(What to work on) Pull every line that includes the word "agent" from the data.

(Supplied records)
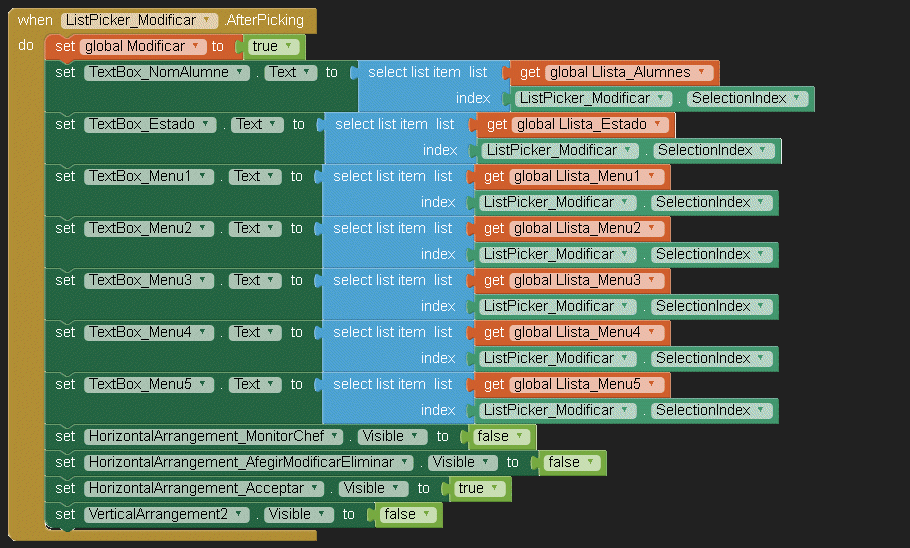Open Visible property dropdown for HorizontalArrangement_Acceptar
910x548 pixels.
coord(372,488)
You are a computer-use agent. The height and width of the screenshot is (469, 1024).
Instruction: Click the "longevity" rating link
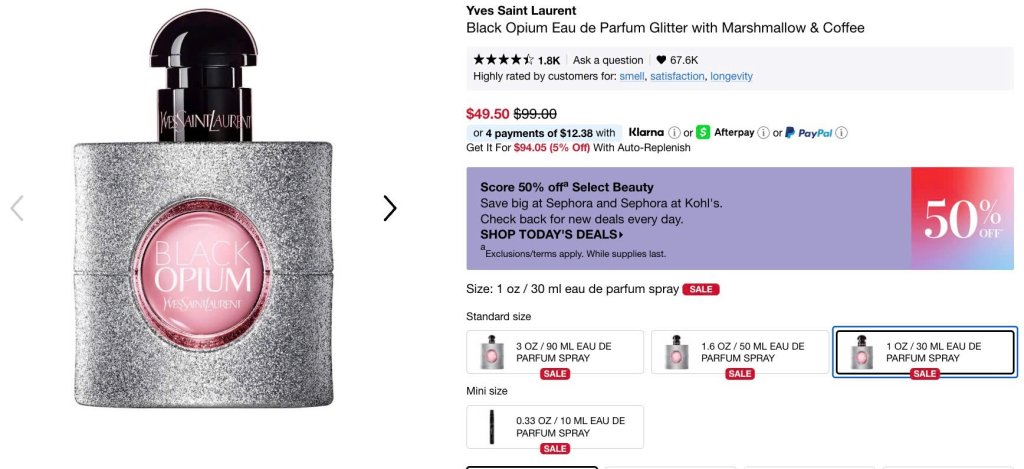[731, 76]
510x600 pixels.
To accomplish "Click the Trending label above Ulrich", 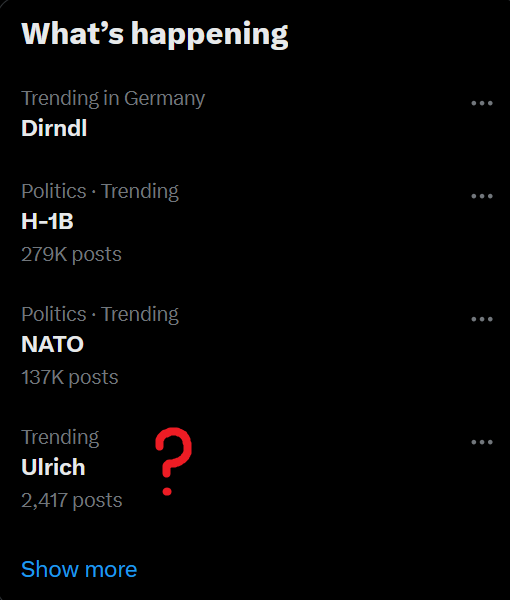I will point(60,437).
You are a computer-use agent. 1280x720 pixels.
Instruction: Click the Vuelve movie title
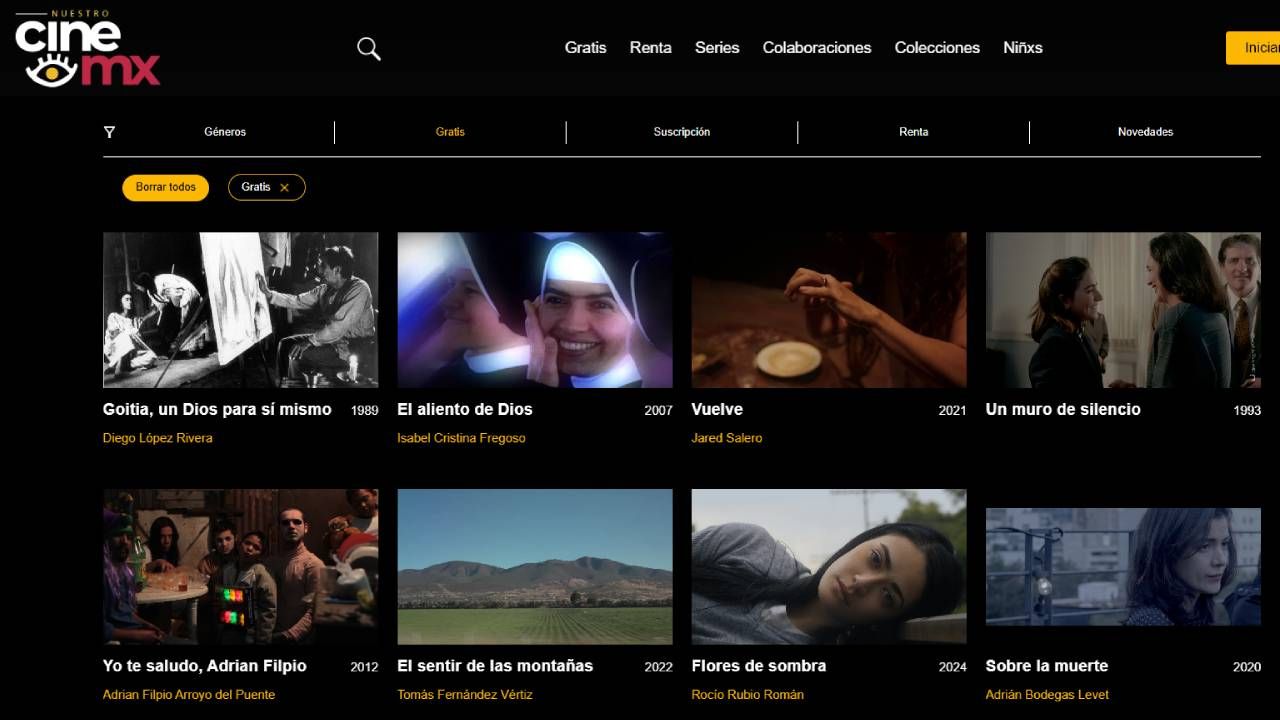click(x=717, y=409)
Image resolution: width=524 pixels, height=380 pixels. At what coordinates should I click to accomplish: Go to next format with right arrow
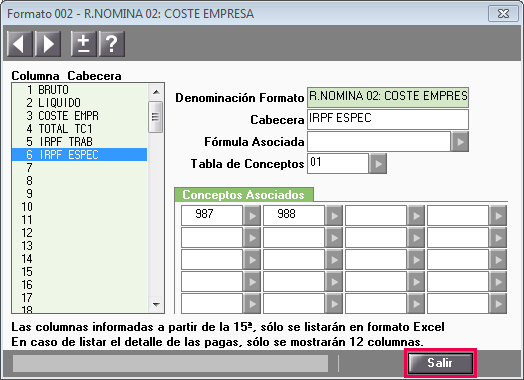tap(48, 44)

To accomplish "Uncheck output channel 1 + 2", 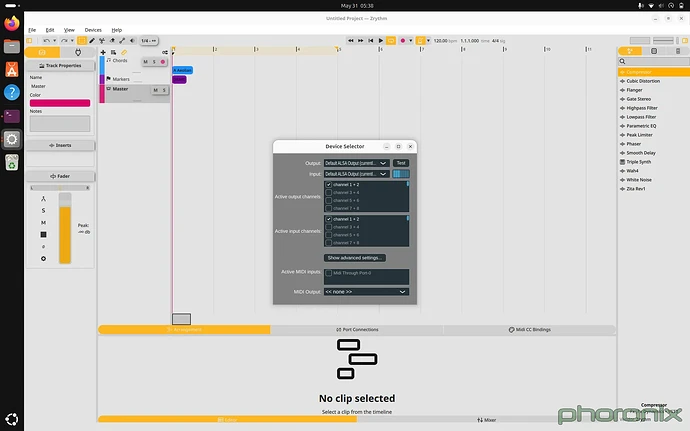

(Answer to the exercise)
You are a computer-use agent. The height and width of the screenshot is (469, 1024).
You are a computer-use agent. 1280x720 pixels.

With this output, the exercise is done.